(Saved data entries)
====

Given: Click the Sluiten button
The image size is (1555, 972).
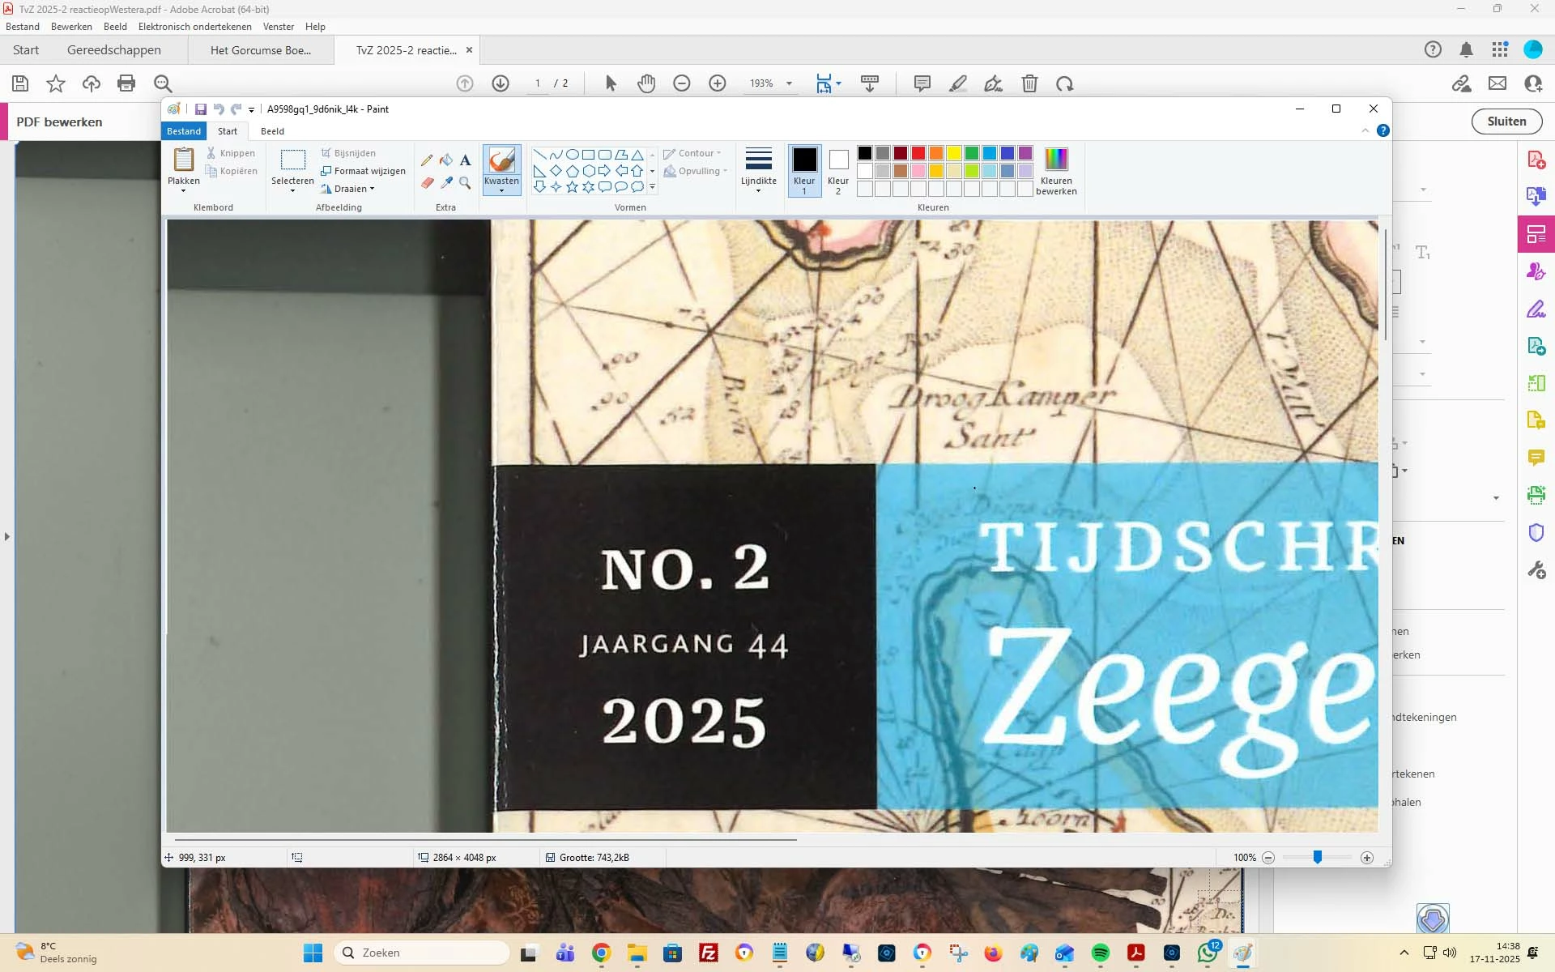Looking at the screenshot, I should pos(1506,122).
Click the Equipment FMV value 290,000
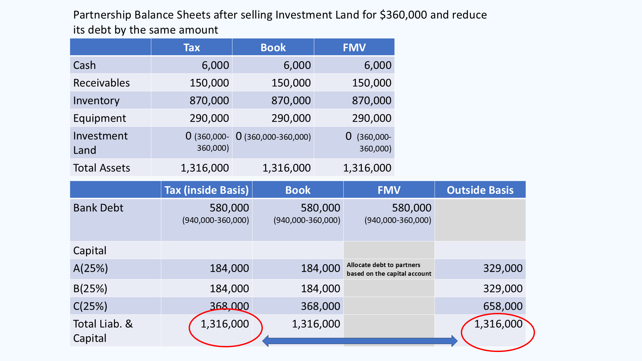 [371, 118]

====

### Directions for this task
Word for word, restate all of the entries above and leave each picture out.

### Exercise solution
Given: Click the Sluiten button
The image size is (1555, 972).
Looking at the screenshot, I should pos(1506,122).
Click the Equipment FMV value 290,000
 [371, 118]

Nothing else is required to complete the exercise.